Wtedy on odwrócił się do pana Bogusława:
A pański dług to nie dług pieniężny, ale honorowy. Trzy dni temu fałszywie oskarżył pan moją matkę o kradzież i zmusił do zaciągnięcia pożyczki na 100 tysięcy złotych. Kupiłem ten dług od banku. Teraz to pan jest dłużnikiem.

Pokazał dokument z nazwiskiem Bogusława i kwotą długu z horrendalnym oprocentowaniem, takim samym, jakie on zwykle nakładał na biednych w okolicy. Pan Bogusław zbladł jak papier, kolana mu się trzęsły.

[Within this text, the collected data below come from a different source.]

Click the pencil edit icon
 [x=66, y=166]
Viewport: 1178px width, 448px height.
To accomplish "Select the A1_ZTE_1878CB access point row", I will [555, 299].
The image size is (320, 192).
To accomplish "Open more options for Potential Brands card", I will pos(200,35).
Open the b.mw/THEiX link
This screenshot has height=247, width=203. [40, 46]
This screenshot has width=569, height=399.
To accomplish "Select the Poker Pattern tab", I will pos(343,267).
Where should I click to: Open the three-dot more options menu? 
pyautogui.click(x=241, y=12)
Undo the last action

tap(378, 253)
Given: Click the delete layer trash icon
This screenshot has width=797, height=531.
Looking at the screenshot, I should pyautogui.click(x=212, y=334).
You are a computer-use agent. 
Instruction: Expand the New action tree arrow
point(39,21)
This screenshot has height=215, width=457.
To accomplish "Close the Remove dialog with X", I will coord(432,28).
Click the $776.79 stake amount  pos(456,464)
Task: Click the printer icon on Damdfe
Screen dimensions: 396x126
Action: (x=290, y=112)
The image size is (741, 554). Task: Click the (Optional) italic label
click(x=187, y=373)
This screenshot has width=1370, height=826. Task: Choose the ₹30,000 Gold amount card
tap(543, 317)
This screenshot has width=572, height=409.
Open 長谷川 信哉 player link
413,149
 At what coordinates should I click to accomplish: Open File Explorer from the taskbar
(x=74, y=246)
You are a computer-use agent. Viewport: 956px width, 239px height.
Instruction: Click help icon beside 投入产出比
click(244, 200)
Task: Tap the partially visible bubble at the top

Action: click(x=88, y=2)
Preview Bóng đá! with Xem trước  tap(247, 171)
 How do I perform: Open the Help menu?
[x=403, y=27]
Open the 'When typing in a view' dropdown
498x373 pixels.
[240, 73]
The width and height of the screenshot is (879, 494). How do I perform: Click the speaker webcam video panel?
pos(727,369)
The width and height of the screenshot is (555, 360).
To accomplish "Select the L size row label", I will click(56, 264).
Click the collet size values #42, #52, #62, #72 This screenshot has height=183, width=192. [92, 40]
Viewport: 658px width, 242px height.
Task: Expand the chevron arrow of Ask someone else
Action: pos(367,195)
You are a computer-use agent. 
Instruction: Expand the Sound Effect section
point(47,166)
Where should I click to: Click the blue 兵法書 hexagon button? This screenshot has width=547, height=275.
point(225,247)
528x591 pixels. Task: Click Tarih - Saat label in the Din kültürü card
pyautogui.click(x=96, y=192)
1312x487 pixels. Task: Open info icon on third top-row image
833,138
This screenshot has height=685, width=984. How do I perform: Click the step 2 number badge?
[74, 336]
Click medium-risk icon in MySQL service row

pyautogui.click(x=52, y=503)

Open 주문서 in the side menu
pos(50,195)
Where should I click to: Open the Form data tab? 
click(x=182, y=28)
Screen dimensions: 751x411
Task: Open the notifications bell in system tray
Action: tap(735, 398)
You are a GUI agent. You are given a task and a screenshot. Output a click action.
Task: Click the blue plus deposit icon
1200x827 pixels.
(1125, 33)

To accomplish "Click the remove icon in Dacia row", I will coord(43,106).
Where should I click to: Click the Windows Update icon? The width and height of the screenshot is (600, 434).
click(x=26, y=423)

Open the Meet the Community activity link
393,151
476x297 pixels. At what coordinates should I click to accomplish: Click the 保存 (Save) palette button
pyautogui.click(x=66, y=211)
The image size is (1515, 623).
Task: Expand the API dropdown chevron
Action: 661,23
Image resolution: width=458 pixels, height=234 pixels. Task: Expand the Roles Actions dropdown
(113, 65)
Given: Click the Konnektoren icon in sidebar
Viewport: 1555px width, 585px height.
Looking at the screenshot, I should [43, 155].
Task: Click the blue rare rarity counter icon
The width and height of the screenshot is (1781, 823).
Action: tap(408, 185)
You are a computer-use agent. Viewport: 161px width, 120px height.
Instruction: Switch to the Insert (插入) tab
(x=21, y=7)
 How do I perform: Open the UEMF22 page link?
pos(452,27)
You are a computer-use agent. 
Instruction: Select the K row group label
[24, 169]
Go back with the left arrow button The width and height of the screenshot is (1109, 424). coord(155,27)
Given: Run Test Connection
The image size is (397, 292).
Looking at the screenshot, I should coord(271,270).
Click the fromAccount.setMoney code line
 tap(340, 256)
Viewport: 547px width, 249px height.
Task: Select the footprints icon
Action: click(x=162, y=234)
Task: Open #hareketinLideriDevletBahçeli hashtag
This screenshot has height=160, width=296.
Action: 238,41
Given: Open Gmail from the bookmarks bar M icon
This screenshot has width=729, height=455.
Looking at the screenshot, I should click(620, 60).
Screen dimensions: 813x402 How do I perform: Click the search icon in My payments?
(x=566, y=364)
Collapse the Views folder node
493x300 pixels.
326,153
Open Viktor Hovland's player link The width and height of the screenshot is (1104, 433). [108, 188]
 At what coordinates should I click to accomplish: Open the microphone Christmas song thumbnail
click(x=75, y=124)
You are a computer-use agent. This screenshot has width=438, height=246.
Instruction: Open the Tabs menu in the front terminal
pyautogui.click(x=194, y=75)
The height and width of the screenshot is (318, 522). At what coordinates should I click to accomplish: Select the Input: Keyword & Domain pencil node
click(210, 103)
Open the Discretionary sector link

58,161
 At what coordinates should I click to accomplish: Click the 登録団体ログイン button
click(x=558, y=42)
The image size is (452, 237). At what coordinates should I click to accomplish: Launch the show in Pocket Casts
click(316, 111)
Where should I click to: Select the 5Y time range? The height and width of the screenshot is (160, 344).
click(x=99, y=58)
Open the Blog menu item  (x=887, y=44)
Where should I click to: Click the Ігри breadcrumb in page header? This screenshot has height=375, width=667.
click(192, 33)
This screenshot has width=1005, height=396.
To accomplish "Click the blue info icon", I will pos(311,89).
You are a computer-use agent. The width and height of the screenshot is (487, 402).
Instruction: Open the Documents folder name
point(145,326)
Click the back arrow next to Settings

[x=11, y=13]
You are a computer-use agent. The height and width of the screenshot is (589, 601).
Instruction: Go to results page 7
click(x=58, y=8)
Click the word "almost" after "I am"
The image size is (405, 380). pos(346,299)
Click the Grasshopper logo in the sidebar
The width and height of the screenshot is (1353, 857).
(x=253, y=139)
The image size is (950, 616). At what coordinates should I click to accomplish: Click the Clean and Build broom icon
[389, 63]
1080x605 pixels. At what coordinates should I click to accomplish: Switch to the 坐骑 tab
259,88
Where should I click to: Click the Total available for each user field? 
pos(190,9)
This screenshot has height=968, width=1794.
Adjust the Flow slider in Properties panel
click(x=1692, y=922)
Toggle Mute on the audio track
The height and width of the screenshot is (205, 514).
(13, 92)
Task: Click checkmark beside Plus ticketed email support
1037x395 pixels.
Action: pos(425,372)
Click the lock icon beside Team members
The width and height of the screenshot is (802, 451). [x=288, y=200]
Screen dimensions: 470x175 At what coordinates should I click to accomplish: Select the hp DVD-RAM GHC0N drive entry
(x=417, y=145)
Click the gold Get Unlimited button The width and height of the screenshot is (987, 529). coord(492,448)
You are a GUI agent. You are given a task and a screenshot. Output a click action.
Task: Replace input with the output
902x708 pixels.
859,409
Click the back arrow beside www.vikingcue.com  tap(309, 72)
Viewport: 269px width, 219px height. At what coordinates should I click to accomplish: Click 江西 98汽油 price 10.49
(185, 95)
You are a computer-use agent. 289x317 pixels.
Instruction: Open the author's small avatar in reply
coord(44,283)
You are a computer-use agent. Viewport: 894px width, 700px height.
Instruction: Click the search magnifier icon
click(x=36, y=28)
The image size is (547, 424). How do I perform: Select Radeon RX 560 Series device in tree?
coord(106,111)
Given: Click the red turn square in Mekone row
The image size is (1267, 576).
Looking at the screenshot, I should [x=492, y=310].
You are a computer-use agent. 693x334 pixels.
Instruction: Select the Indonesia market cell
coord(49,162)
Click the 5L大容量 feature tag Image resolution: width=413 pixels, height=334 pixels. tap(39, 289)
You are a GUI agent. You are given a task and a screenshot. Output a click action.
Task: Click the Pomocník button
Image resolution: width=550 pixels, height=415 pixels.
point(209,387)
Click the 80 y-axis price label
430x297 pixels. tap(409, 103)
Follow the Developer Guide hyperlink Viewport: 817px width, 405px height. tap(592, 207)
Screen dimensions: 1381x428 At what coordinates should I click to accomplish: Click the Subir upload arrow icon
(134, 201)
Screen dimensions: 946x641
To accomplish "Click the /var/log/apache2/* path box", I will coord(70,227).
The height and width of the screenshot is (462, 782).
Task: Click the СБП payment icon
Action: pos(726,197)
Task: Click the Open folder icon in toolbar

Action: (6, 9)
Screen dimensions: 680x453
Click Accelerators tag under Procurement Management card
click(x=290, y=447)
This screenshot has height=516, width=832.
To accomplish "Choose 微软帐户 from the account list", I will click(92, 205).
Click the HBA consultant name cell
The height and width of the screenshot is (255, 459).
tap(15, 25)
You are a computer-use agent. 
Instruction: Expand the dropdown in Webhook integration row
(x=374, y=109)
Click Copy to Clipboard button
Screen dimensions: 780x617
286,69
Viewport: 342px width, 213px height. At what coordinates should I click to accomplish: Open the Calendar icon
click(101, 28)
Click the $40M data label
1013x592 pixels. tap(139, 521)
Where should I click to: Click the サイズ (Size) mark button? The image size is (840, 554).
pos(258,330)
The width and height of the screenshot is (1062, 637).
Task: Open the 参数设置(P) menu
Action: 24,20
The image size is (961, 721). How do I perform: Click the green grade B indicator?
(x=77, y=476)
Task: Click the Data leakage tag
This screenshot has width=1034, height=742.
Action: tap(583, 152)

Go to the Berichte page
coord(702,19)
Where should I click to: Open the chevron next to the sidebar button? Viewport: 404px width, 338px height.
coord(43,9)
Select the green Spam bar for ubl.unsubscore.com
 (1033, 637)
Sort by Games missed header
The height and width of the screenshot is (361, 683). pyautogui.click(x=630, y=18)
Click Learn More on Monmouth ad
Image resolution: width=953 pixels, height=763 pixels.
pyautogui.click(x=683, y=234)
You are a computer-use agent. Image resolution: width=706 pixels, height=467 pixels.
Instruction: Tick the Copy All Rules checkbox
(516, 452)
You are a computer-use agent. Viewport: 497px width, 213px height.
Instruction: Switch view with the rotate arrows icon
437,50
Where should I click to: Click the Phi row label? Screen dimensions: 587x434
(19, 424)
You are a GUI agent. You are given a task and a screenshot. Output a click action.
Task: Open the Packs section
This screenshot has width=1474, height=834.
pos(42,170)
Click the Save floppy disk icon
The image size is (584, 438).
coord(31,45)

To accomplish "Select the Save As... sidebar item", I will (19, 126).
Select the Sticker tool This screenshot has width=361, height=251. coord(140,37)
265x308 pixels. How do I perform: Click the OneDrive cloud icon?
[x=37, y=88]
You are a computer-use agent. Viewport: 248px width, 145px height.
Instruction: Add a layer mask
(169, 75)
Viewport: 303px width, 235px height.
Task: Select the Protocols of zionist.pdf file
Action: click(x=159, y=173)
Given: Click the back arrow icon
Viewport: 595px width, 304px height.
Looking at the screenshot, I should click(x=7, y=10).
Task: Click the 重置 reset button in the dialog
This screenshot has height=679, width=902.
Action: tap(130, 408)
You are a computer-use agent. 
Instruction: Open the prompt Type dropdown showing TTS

Nie chcę, by mi pan płacił powiedział mężczyzna stanowczo. Chcę, by poszedł pan od domu do domu w tej okolicy, opowiedział prawdę o mojej matce i przeprosił ją przed wszystkimi.

Pan Bogusław opuścił głowę. Po raz pierwszy potężny właściciel tartaku zadrżał przed tłumem.

Wtedy głos pani Zofii zabrzmiał cicho, ale stanowczo:
Nie potrzebuję zwrotu pieniędzy. Chcę tylko, by pan pamiętał, iż pieniądze można odzyskać, ale gdy straci się godność nie da się jej kupić.

Jej słowa sprawiły, iż na ulicy zapadła cisza. Pan Bogusław stał nieruchomo, gdy syn ściskał dłoń matki i prowadził ją do domu, wśród oklasków rozbrzmiewających po całej okolicy.

Od tamtego dnia podwórko pani Zofii zawsze było pełne śmiechu, zapachu świeżo gotowanego jedzenia i luksusowych aut, jak przypomnienie, iż dobro nigdy nie traci wartości.